* _Goal of the exercise_: Rewrite the data from the start through the line containing "click(x=496, y=491)", replacing "Screen dimensions" with "Display size" and leaving everything else unchanged. Omit the pictures from your answer.

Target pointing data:
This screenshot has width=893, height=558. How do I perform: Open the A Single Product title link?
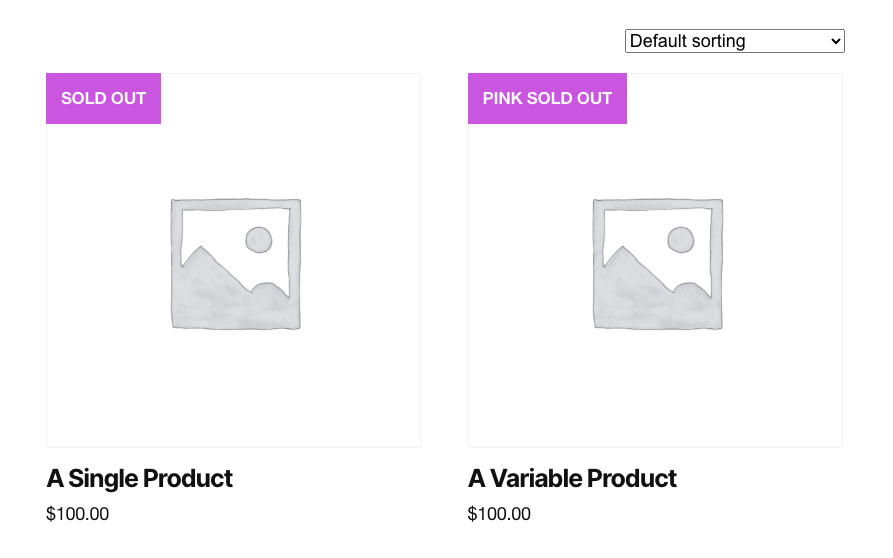click(139, 479)
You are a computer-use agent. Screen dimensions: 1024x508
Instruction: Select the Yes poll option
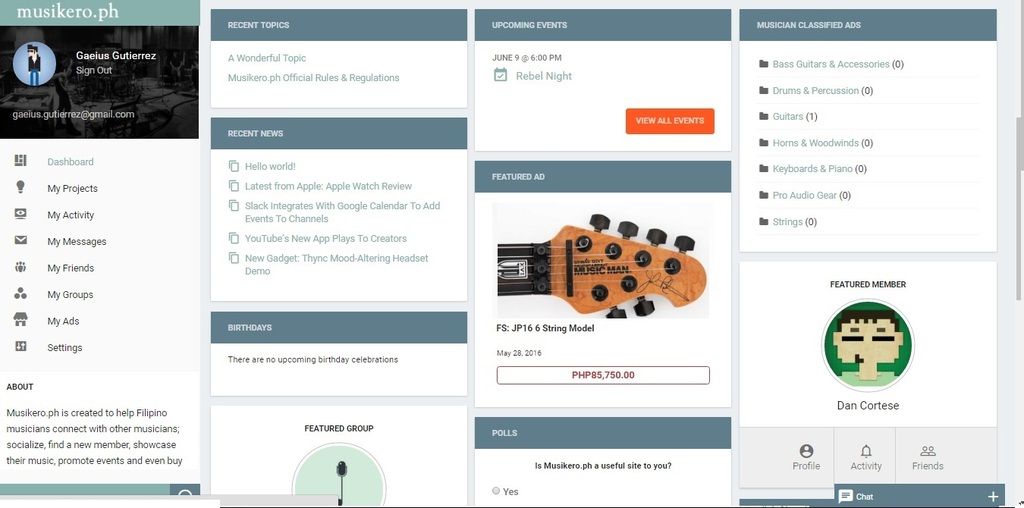click(x=496, y=491)
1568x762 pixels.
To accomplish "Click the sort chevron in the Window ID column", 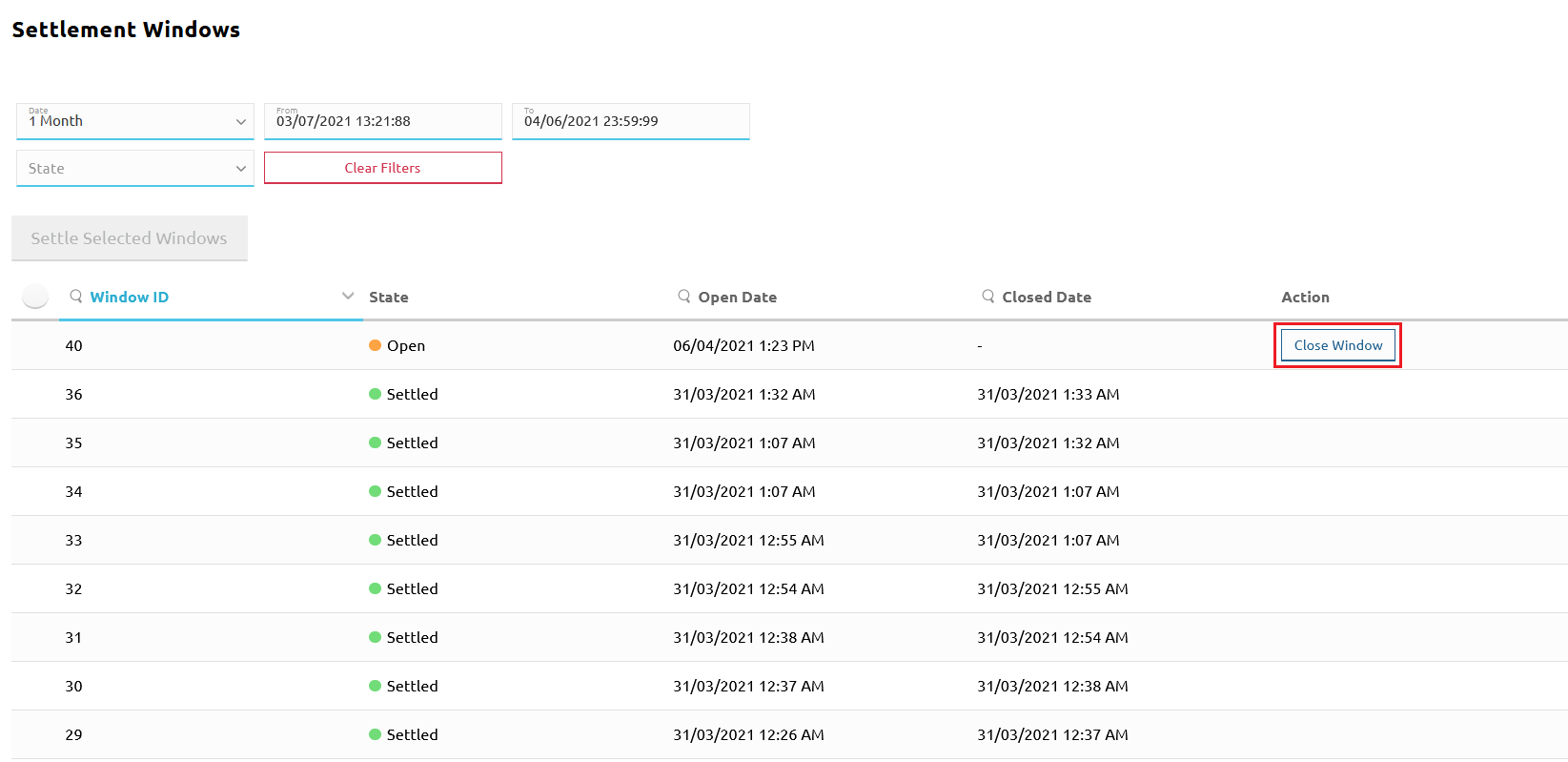I will point(348,297).
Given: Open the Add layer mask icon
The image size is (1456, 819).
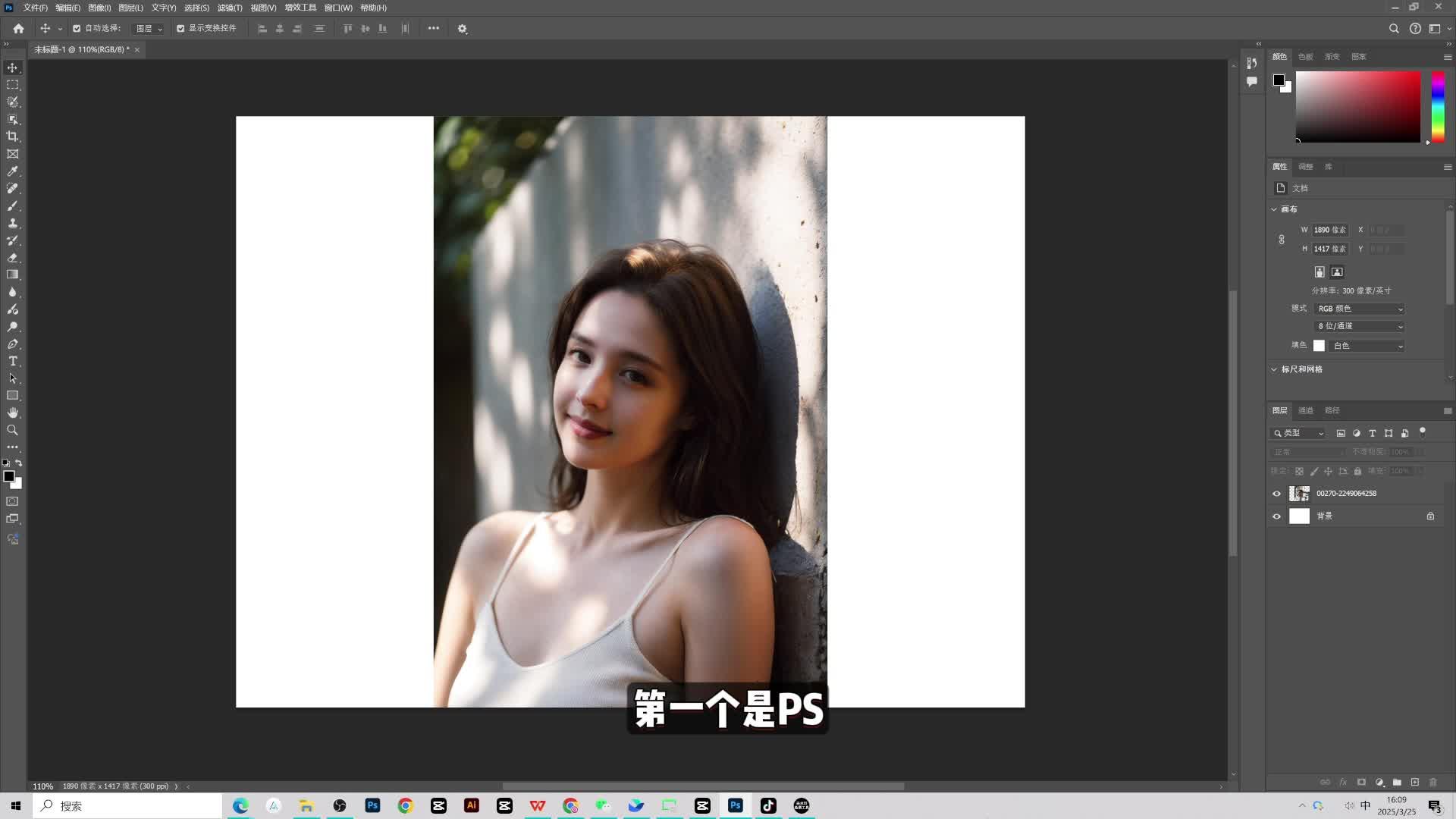Looking at the screenshot, I should [1363, 782].
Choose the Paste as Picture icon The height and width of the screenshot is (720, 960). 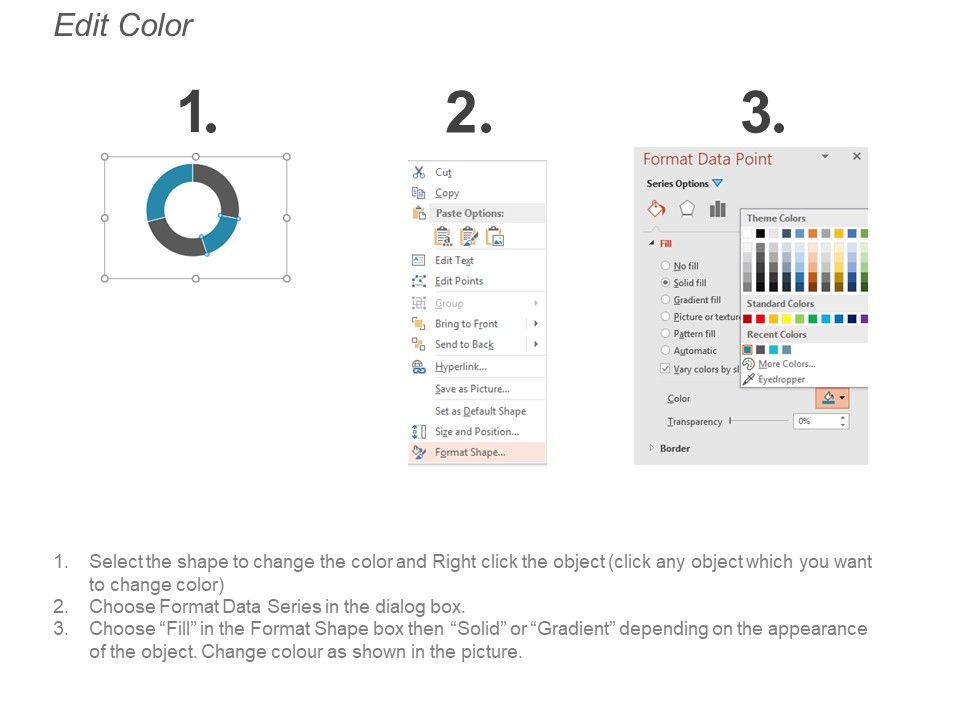pyautogui.click(x=494, y=236)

* _Expected answer_:
This screenshot has width=893, height=558. How do I perform: Open the A Single Product title link?
click(139, 479)
You are a computer-use agent. Display size: 1024x508
Instruction: Select the Yes poll option
click(x=496, y=491)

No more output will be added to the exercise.